O resultado da eleição municipal, nem bem terminou o primeiro turno, já tem consequência na retórica partidária. O PP, que elegeu mais prefeitos dentro do Centrão, quer levar Bolsonaro a filiar-se a ele, garantindo o protagonismo do processo eleitoral até 2022. O PSD, outro partido do grupo que teve bons resultados municipais, ao contrário, já avisou que pode ter candidato próprio na eleição presidencial.
A relação entre PP, PSD, MDB e DEM é antiga, elegeu Rodrigo Maia presidente da Câmara. A diferença entre os dois grupos é muito menor do que entre o Centrão e Bolsonaro. Bolsonaro é outra turma, é da extrema direita. O centrão se adapta a qualquer governo. Trabalhou com Lula, Dilma, FH. Não é um partido ideológico, é pragmático e quer estar no poder. À medida em que a coisa for caminhando, acho que tem mais chance de o centrão se alinhar ao DEM e ao MDB do que seguir com Bolsonaro até a eleição.
Inclusive porque Bolsonaro hoje é mais dependente de Centrão do que o Centrão de Bolsonaro. Bolsonaro não tem o que fazer, porque não tem apoio organizado no Congresso, como o PT, que tinha base, e a esquerda ao lado, e mesmo assim perdeu. Bolsonaro não tem ninguém. Enquanto puder ficar do lado governo, tirando vantagens de nomeações e ministérios, o Centrão vai aproveitar, estará no lugar certo no momento certo se Bolsonaro for bem sucedido.
Se o vento mudar, lá estará o Centrão na oposição. Restará a Bolsonaro “romper” com o Centrão, voltando a seu discurso de crítica de “velha política”, mas agora sem credibilidade. É uma situação incômoda para Bolsonaro, muito cômoda para o centrão. O DEM está há muito tempo ajudando Luciano Huck. Maia e ACM Neto têm reuniões frequentes com ele. Tudo se encaminha para o lançamento de uma candidatura própria do Luciano Huck, com o DEM apoiando. Roberto Freire, o presidente do Cidadania, também está muito próximo de Huck, e há a possibilidade de uma aliança com de centro-esquerda, com a direita embarcando. Ou simplesmente uma chapa de centro-direita, com o apoio de diversos partidos.
Teríamos, então, dois candidatos ao centro. O governador João Dória tem um partido forte como o PSDB, teve vitória arrasadora em São Paulo, com a eleição de prefeitos e vereadores pelo interior do Estado, e tem Bruno Covas favorito na cidade de São Paulo. O PSDB perdeu 30 por cento das prefeituras, mas continua sendo o quarto partido que mais elegeu prefeitos.

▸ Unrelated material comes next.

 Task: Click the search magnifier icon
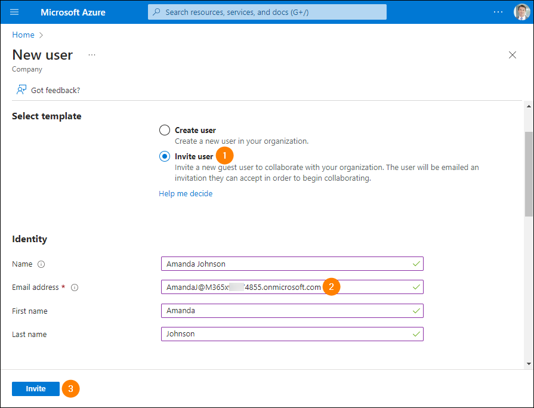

Rodrigo Maia já disse que Moro é de extrema-direita e não quer conversa com ele. Mas Doria quer, e pode perfeitamente lançar uma chapa forte com Moro. Provavelmente, ficarão pelo menos esses dois grupos de centro-direita, com a dificuldade de alianças no primeiro turno. No outro lado, Bolsonaro e ainda várias esquerdas.
Se Lula abrir mão de ter o PT como protagonista, as outras legendas de esquerda terão mais chances. É interessante, Lula é autoritário, não deixa ninguém crescer do lado dele, não quer fazer acordo com ninguém, mas continua sendo a grande figura da esquerda brasileira. Ao mesmo tempo, se abandonar Lula, o PT é um partido em decadência, e o PSOL é o PT do início.
Lula perdeu três vezes antes de chegar à presidência, porque liderava um PT mais radical. Até chegar ao ponto de o PSOL ter capacidade de negociar, fazer acordos, vai demorar muito. Nascido de uma dissidência do próprio PT contra a corrupção no mensalão, o PSOL está a caminho de predominar na esquerda brasileira, sem a pecha de “clientelismo governamental, negócios por baixo do pano e propinas na casa dos bilhões”, como definiu o ex-presidente americano Barack Obama em seu novo livro, o mesmo que um dia disse que Lula era “o cara”.